Ford’un İstanbul Park’taki gerçekleştirdiği tamamen elektrikli araç lansmanı sadece mobilitenin değil sanayinin geleceğine de ışık tutuyor.
İstanbul Park’a ilk olarak Formula 1 yarışını izlemek için gitmiştim. Paddock alanında, yarış takımlarının avluya çekilmiş TIR’ları ve ikramlar eşliğinde VIP salonda televizyondan yarışı izleme deneyimi akılda kalıcıydı. Dışarıdaki balkondan ya da tribünden yarışı izlemek çok daha etkileyiciydi ancak iki handikapı vardı. Birincisi sadece araçlar önünüzden geçerken izleme şansınız oluyordu. İkincisi ise müthiş bir ses ile karşı karşıya kalıyordunuz.
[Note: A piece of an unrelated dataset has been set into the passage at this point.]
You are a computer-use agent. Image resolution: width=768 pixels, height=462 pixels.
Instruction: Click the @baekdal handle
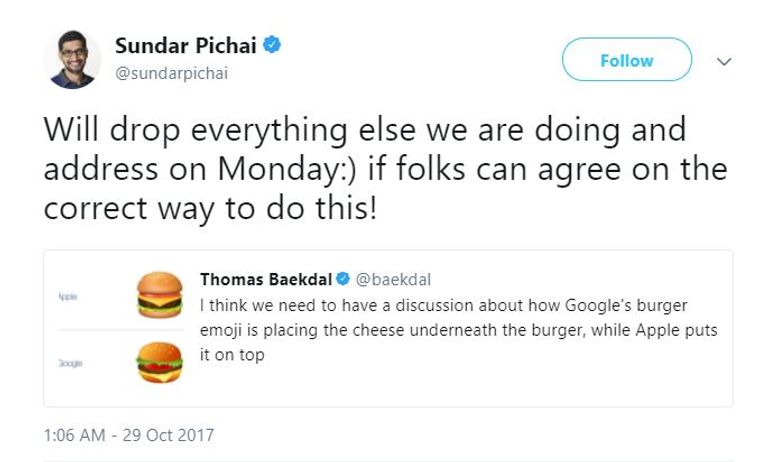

İlkinin yarattığı sorun yarışın diğer bölümlerini göremiyor olmanızdı ama bu izleme deneyimi aynı zamanda yarışın en heyecanlı birbirini geçiş denemelerine de ev sahipliği yapan alanı izlemek anlamına geliyordu. Sollama demeye dilim varmıyor ama gerçek hayattaki karşılığı bu. Aynı zamanda balkona çıkarken kulak tıkacı takıyordunuz ki bunun gerçek hayatta bir karşılığı yok. Michael Schumacher Ferrari’si ile pitstop yaptığında ise asıl kişisel deneyim anımı yaşamıştım. Motordan gelen sesi duymak için kulaklıklarımı çıkarmış ve o zamanın teknolojisine sahip olan cep telefonumla yukarıdan videosunu çekmiştim. Küçücük ekranı ile bugünün video alışkanlıklarından çok uzak olan Ericsson telefonum yine de sesi iyi kaydetmişti. Video da kendi küçük ekranında iyi görünüyordu.
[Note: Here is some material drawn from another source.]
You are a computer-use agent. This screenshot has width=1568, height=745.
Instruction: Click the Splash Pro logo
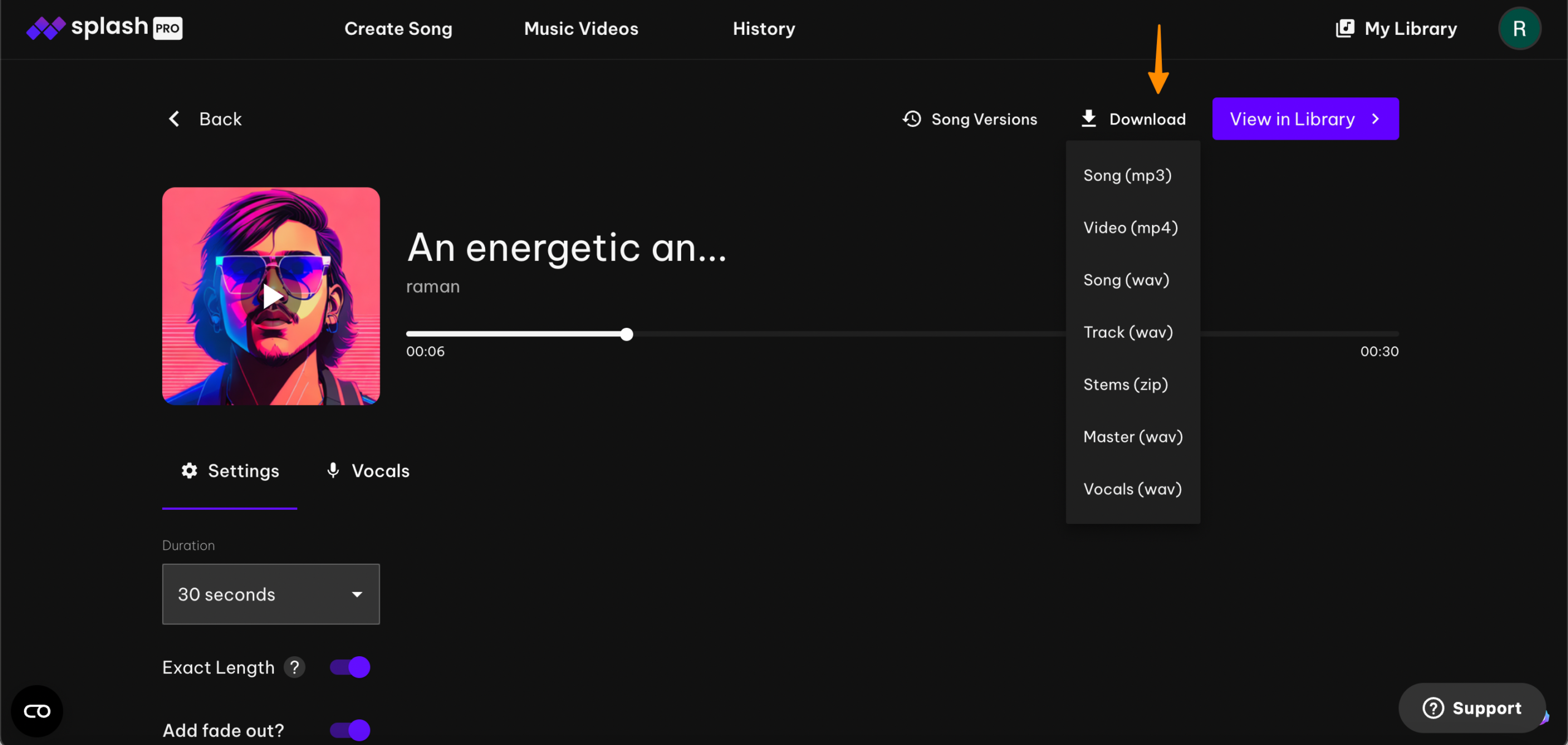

Yıllar sonra Ford’un lansmanı için yeniden gittiğim İstanbul Park’ta bu günleri hatırlatacak herhangi bir iz bulunmuyor. Terk edilmiş bir kovboy kasabasından kazara geçiyormuşsunuz havasına kapılıyorsunuz. Bu, çevrede insan olamamasından kaynaklanan bir yalnızlık değil; insanlar, araçlar ve müzik aslında ciddi bir kalabalık hissi yaratıyor ancak altta eksik bir şey var. Formula 1 için gelişlerimdeki duyguyu yakalamak mümkün değil. Ortamdaki bu değişim, teknolojideki değişime odaklanmak için iyi bir motivasyon sağlıyor.
Bahsettiğim cep telefonumdan daha küçük cihazlar ile 4K video çekmek artık mümkün. Bunların gecikme sürelerinden bahsetmek artık komik ama F1 için geldiğimde paddock önündeki düzlükte fotoğraf çekme tuşuna bastığınızda çektiğinizi sandığınız kareyi genellikle arşivinizde bulamıyordunuz. İster F1 araçları çok hızlıydı ister telefonlar çok yavaştı deyin, sizin cep telefonunuz fotoğrafı çektiğinde karede başka bir araç olabiliyordu.
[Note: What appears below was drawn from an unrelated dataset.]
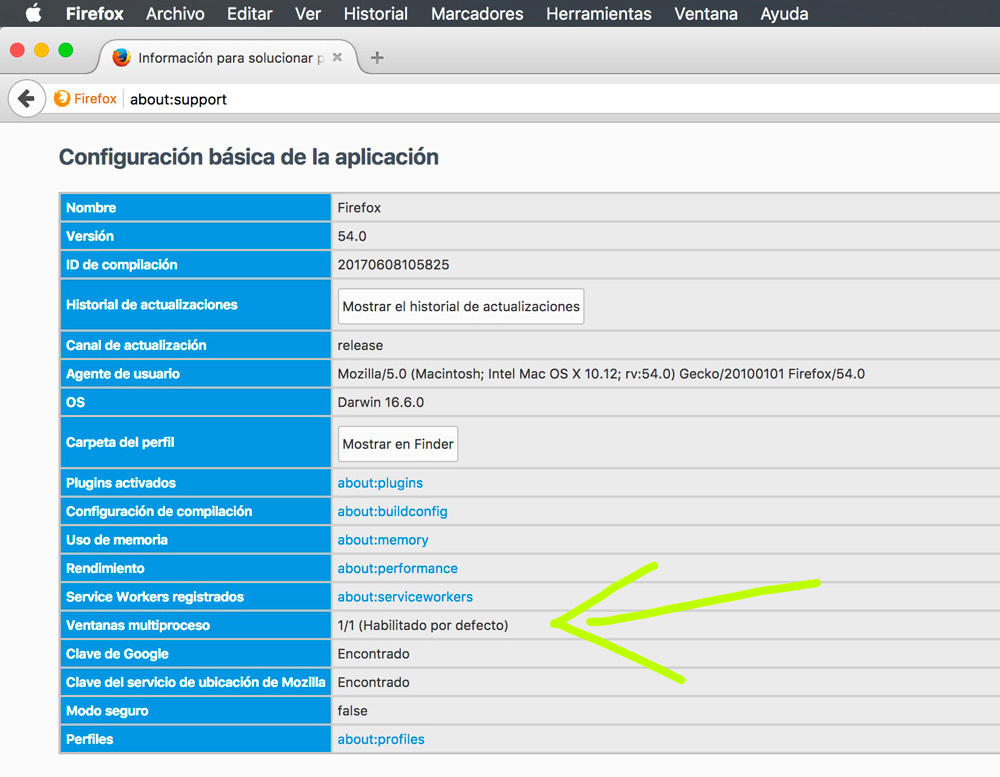The image size is (1000, 777).
Task: Click the favicon on the about:support tab
Action: (x=120, y=58)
Tabii bütün bunların arasında en çarpıcı değişim ses konusunda yaşanıyordu. Formula 1’in büyüsünü veren motor sesleriyken, Ford’un elektrikli araçları sessizce yol alıyordu. Tamamen elektrikli olan bu araçlar, hedeflerine sessizce ulaşmaları ile farklı bir dünyanın kurallarını önümüze seriyorlardı. Bu düşünceyle fotoğraf çekmek ve çektirmek yerine bu yeni dünyayı anlamaya odaklandım.
Ford’un tamamen elektrikli Explorer ve Capri modelleri ile Ford Otosan’ın ürettiği Puma Gen-E, E-Tourneo Courier ve E-Tourneo Custom bu konuda yeterli veriyi sağladı.
Bataryanın ağırlığı, elektrikli aracın davranışını belirliyor
Bunu sadece teknik anlamda değil, sanatsal anlamda da söylemek gerekiyor. Engin Hepileri’nin sunuculuğunda gerçekleşen etkileyici şovda, E-Tourneo Courier ve E-Tourneo Custom kendi tekerlekleri üzerinde sahneye çıkarken diğer üç model gökten zembille indi. Bunda ağırlıkların etkisi olabilir ama magazin yazmadığım için bu ayrıntılara çok odaklanmadım. Bunun yerine kullanılan lastiklere bakmayı tercih ettim.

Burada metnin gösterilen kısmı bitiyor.